В-третьих, что логично вытекает из предыдущего, вселенский круговорот замкнут на самого себя и самодостаточен.
В уроборосе воплощен образ «самооплодотворения или же примитивная идея самодостаточной Природы — природы, которая, а-ля Ницще, постоянно возвращается внутри циклического паттерна к своему собственному началу».
И вновь Платон:
Казалось бы, что может быть прекраснее подобного Космоса, этой восхитительной, гармоничной, цикличной, вечно саму себя воспроизводящей системы? Выражаясь языком Чарльза Тейлора, уроборос — это «имманентная рамка», столь импонирующая сторонникам секулярного мировоззрения и поклонникам естественно-научной картины мира: неслучайно уроборос периодически всплывает в работах современных ученых.

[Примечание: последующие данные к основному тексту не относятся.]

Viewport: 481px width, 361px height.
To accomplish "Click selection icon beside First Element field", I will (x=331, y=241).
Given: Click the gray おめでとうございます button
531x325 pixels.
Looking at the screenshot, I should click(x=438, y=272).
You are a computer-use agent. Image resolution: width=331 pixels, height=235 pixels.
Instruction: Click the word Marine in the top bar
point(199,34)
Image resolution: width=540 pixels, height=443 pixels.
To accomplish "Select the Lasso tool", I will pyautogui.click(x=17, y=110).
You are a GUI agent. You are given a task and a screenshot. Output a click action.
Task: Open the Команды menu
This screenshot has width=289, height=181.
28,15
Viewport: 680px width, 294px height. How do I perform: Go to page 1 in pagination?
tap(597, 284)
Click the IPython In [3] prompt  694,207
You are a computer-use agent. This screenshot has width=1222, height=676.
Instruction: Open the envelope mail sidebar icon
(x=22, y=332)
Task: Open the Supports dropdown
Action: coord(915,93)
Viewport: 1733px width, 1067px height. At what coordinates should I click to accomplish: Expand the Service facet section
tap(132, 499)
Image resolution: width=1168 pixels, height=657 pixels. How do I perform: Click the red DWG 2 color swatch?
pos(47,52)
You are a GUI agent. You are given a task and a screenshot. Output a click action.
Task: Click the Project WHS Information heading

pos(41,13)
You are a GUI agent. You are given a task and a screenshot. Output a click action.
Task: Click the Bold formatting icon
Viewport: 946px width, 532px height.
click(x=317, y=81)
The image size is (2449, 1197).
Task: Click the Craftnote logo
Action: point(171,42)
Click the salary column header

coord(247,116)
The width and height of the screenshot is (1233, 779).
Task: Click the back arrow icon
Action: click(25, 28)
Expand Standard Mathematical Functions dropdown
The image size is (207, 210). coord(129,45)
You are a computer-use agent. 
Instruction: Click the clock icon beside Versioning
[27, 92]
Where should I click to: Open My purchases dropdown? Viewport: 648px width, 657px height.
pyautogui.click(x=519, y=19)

Так почему же в некоторых религиозных традициях (в частности, в гностицизме) уроборос вдруг становится чем-то негативным, пугающим, угрожающим? Апофеозом этой тенденции становится христианство, где уроборос превращается в гигантского Левиафана — чудище, семиглавого дракона, символизирующего Сатану, сходящего в «Откровении Иоанна Богослова» на Землю, дабы после недолгого торжества оказаться в конечном счете низвергнутым в бездну ангелом. Что же зловещего увидели христианские гностики в этом кусающем себя змее? Какое дело до этого древнего символа может быть современному человеку? Можно ли увидеть за символом нечто, имеющее непосредственное отношение к повседневному человеческому существованию?
Неприятие уробороса в принципе явствует уже из первого раздела, в котором речь шла об уникальности гностицизма: если гностики меняли знаки Космоса с плюса на минус, то, соответственно, они должны были поменять знаки и в символе, который выражал идею вечной, самодостаточной, замкнутой на саму себя Вселенной. Рассмотрим это отрицание чуть подробнее, взяв за основу дальнейших рассуждений так называемую диаграмму офитов. Офитская диаграмма известна нам благодаря сочинению Оригена «Против Цельса»*. В своем апологетическом труде Ориген критиковал философа-платоника Цельса, написавшего обличительный труд против христиан, в котором и привел эту диаграмму (что любопытно, Цельс считал ее христианской*). О самих офитах известно из трактата «Против всех ересей» (I, 30) Иринея Лионского. Наиболее знаменитая реконструкция этой диаграммы представлена в монографии Курта Рудольфа.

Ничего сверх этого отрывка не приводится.